Problems and tasks:
1 > Please retype the part of the earnings call transcript that begins at the words "So there's nothing" and stops after the words "in that business.", with every character unchanged.
2 > Write what comes next in the earnings call transcript, picking up right after its final sentence.

Extracted text:
We have improved our competitive profile and expanded our addressable markets by adding new capabilities, and those efforts will continue. So far, we completed three acquisitions this year and divested a nonstrategic business line. We are confident that our strategy will allow us to capitalize on multiple large opportunities, which are still in their early days. Our strong balance sheet affords us the ability to continue acquiring additional products and services to augment our current capabilities.

Our pipeline of acquisition candidates remains robust. We expect continued growth from both our global HIV and HCV franchises and believe our molecular solutions business is healthy and we're well-positioned to leverage a number of growth opportunities. We expect the growth from these burgeoning areas to be more evident as the impact of consumer genomics rolls out of our quarter-to-quarter comparisons beginning in 2020. So with that, we'll now take your questions.

Operator, please proceed.

Questions & Answers:


[Operator instructions] Your first question comes from Brandon Couillard from Jefferies.

Brandon Couillard -- Jefferies -- Analyst

Hey, thanks. Good afternoon.

Roberto Cuca -- Chief Financial Officer

Hey, Brandon.

Brandon Couillard -- Jefferies -- Analyst

Roberto, maybe start with you. Just in terms of the guidance, I mean, you came out in mid-August and kind of pointed to the $160 million to $165 million revenue for the year. Now kind of lowering that range by about $10 million or so. Could you sort of articulate, what exactly has changed? I mean, I know you spoke to the one HIV self test that order that got pushed out of the fourth quarter, but help us sort of understand the moving parts in the business as it's transpired over the last two months? And then also, if you could help us bridge the delta in the EPS guidance range relative to the figure you put out in mid-August?

Roberto Cuca -- Chief Financial Officer

Sure. So I'll start with the EPS range. So that's pretty much a direct result of the change in the revenue forecast. With a little bit of cost savings in the back part of the year.

So there's nothing -- there's nothing hidden in there really is just the revenues. As far as the change in the revenue guidance, the $10-or-so million of production as we said, a small part of that was an order -- a larger order in HIV self test international, the remainder, though, is in the consumer genomics business. And as we said in the prepared remarks that DOJ initiative which didn't -- which occurred in the third quarter, but didn't affect our third-quarter sales has, based on our conversations with customers is likely to affect the fourth quarter. And additionally, we're seeing just in general, greater overhang in that business.

And so the general business all around the DOJ business, the DOJ affected business has come down.

Brandon Couillard -- Jefferies -- Analyst

Got you. And then if you could sort of share with us what you're embedding for the DNA Genotek business in the fourth quarter? And as you look out to next year, assuming that one large customer kind of only maintains their minimum orders as they have through this year, should we expect that business to maybe return to double-digit growth, as you've kind of articulated it being at least through the third quarter?

Stephen Tang -- President and Chief Executive Officer

So as you pointed out, we did say that our guidance for the year included an assumption that that business would -- that the largest company would -- largest customer would order at their contractual minimums for the year. If they do continue to order at the contractual minimums next year, that large part of the business is likely to be flattish. And so the question then is, what happens with the remainder of the business? As we pointed out, through the third quarter of this year, excluding that largest customer, we did see pretty healthy double-digit revenue growth from the other parts of the business. And we've often pointed to disease risk management as a source for that growth and our expectation that that will be a continued source for growth.

Records shown:
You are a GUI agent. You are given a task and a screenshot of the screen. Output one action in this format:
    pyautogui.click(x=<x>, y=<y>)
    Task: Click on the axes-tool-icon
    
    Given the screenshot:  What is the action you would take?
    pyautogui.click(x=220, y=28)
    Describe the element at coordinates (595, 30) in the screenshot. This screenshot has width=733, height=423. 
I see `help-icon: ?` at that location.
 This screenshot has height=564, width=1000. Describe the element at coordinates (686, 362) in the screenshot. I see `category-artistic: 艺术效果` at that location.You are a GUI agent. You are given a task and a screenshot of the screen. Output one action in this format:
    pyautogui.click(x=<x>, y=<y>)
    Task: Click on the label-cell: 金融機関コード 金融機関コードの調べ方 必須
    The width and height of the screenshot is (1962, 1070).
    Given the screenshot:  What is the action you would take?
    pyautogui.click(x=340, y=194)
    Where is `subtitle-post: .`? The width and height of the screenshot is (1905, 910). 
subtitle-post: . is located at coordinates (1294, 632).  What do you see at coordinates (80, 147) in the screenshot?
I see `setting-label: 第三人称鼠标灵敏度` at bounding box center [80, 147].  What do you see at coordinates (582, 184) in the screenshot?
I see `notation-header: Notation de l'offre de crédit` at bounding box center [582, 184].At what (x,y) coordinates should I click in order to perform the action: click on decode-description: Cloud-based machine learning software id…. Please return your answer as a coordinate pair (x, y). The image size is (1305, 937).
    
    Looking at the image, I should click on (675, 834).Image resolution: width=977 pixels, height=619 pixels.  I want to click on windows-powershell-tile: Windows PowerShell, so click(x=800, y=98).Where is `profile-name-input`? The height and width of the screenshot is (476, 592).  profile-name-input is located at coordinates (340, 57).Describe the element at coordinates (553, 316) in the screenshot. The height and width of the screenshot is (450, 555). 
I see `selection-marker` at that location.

Outputs in order:
1 >
So there's nothing -- there's nothing hidden in there really is just the revenues. As far as the change in the revenue guidance, the $10-or-so million of production as we said, a small part of that was an order -- a larger order in HIV self test international, the remainder, though, is in the consumer genomics business. And as we said in the prepared remarks that DOJ initiative which didn't -- which occurred in the third quarter, but didn't affect our third-quarter sales has, based on our conversations with customers is likely to affect the fourth quarter. And additionally, we're seeing just in general, greater overhang in that business.

2 >
So we would consider -- we would expect to still see outside of that one big customer growth particularly driven by that disease risk management business. The question is, would they together average to more than double digits, and we haven't provided guidance on that. We have said, though, that disease risk management is a smaller part of the business right now.

Brandon Couillard -- Jefferies -- Analyst

Sorry. And then any color you can share in terms of the moving parts on the fourth quarter guide, which does imply about a $10 million step-up sequentially?

Stephen Tang -- President and Chief Executive Officer

So the continued growth that we see sequentially or we expect to see is the traditional seasonality in the consumer genomics business that's driven by how they gift-giving around the end of the year. If you do some Internet searches, you'll see that there's a lot of advertising going on in support of that even still this year. And that may actually be a bit more -- there may be a bit more investment into that than we otherwise would have expected, given that one of the -- the two largest players in that space has put out a new offering. The other thing that we -- as it drives our expectation of the step-up in the fourth quarter over the third quarter is, as we pointed out, we did get two additional country approvals in Africa for sales of our products.

I think every quarter, we list the number of countries that we've had approved and the number that we have pending. As Steve mentioned, Nigeria was one of those big countries. And as we've described in the past, when a country issues approval for -- registration approval and begins eradication program initiatives, they typically start with a large stocking order and then move to a smaller sustaining refilling orders. So given the timing of that approval -- the Nigerian approval, we do expect that their first order will be coming in, in the fourth quarter -- will be delivered in the fourth quarter.

Brandon Couillard -- Jefferies -- Analyst

Gotcha. I'll follow the rules and jump back in the queue. Thanks.

Stephen Tang -- President and Chief Executive Officer



[Operator instructions] Your next question comes from John Hsu from Raymond James.

John Hsu -- Raymond James -- Analyst

Good afternoon.

Stephen Tang -- President and Chief Executive Officer

Hey, John.

John Hsu -- Raymond James -- Analyst

Hey, Steve. Hey, Roberto. If you could just stay on the fourth-quarter guide for a second. Just to be clear, you mentioned Nigeria, you expect initial order in the fourth quarter and then Uganda, I believe, shipments as well.

But you also talked about this dynamic where the lead times have lengthened a bit. So I guess, could you help us think about is, how risk-adjusted the fourth-quarter guide is for those dynamics specifically?

Stephen Tang -- President and Chief Executive Officer

Yes. So we're in discussion with ministries of health about their eradication programs and plans before they issued the regulatory approval for the product. So we have our plans in place. They have purchase orders ready to go.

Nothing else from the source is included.